Rollers dans le sac à dos, ils étaient tous les trois au rendez-vous, devant ces escaliers du RER qui allaient les transporter vers la grande ville. Julien les attendait à la station Pigalle.
Le RER arrivait à grande vitesse : symbole du lien qui reliait la cité-dortoir aux lumières de la capitale, il mêlait modernisme et vétusté, avec un aspect qui fascinait la bande. Des recoins sales, des tags, des travailleurs le dos courbé dans l’escalator, en route vers leur boulot-métro-dodo qui leur semblait le comble de l’horreur, eux qui rêvaient de voyage, de grand air et de liberté.
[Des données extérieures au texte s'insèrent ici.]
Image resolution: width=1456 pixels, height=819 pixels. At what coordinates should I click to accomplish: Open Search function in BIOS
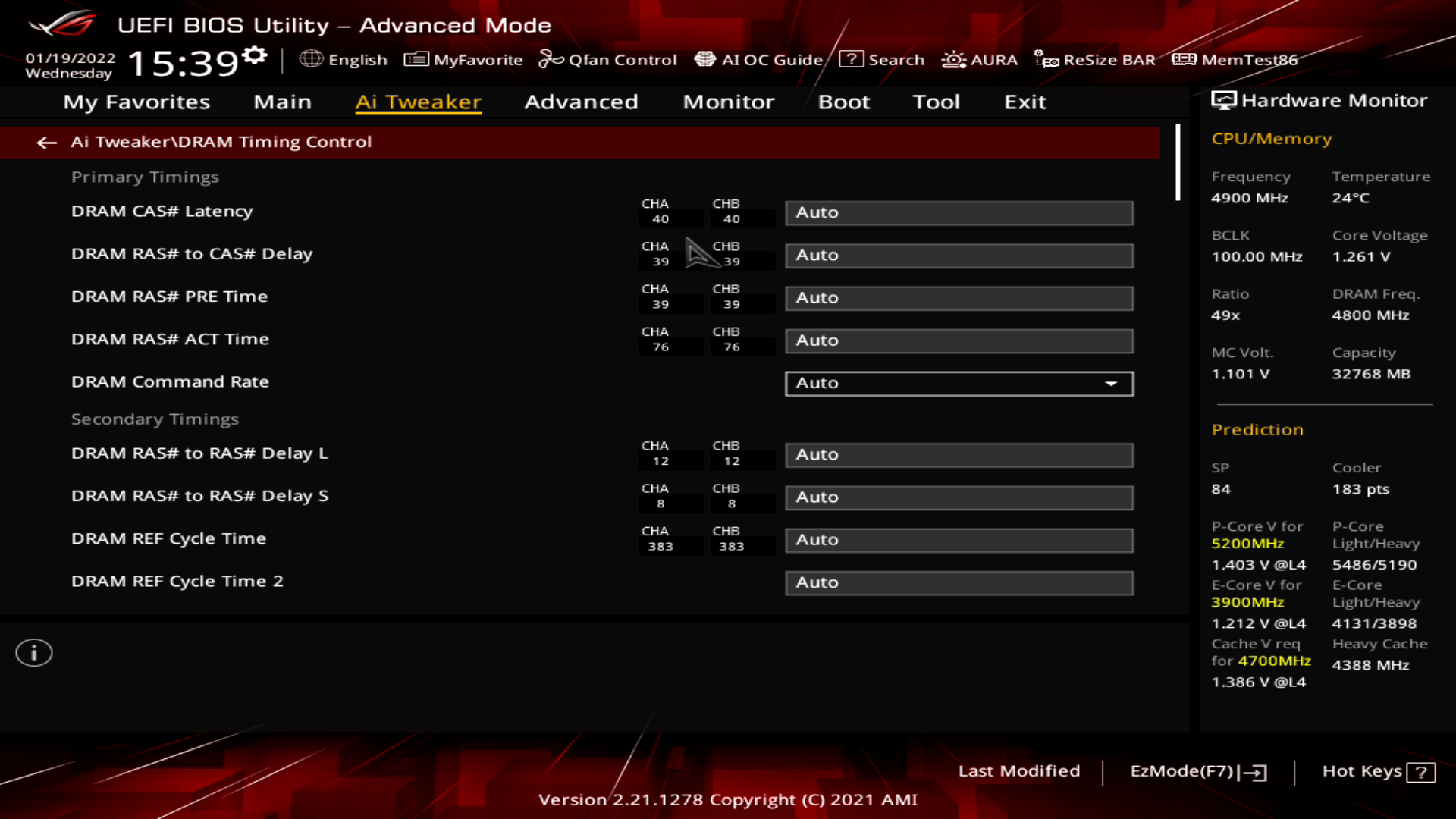[880, 59]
Les rues de Paris contrastaient aussi avec leur ville-banlieue. Des ruelles étroites et denses de circulation et de passants, de commerces, de lumières, alors que leur vie était bordée de larges avenues vides, de rues pavillonnaires et de cités sombres et dangereuses. Le souffle de liberté leur arrivait au visage, mêlé d’une appréhension : ils n’avaient pas tous les codes de ces rues. Rois de leurs trottoirs chez eux, ils étaient devenus fourmis insignifiantes dans cette capitale. Julien, qui habitait ici mais vivait là-bas, avait acquis pour la journée le statut de guide auprès de la bande. Les garçons le regardaient avec le plaisir de le voir enfin dans son élément et sa réalité, qui forcément devait être différente de la leur. Il les liait malgré lui à cette vie rêvée, lui qui insistait toujours pour se fondre dans la masse des « gars de la banlieue », il en était aujourd’hui Prince.
Pierrick tournoyait déjà avec ses rollers aux pieds, impatient d’aller rouler et partir à l’aventure. Les roues au pied, la bande s’élança sur les trottoirs parisiens : la vitesse augmentait l’adrénaline d’Antoine et sa jubilation de se voir suivre le groupe. Chaque virage était un défi, chaque arrêt, une cascade. Antoine luttait pour garder l’équilibre, mais grisé par la vitesse, tenait bon. Ses copains l’encourageaient en riant, comme s’ils bousculaient Paris à coups de roues.
Ils avaient l’arrogance des jeunes que rien n’arrête. Ils se sentaient invincibles, beaux et forts : la ville lumière accueillait leur liberté et leur effronterie, ils en tiraient une fureur de vivre.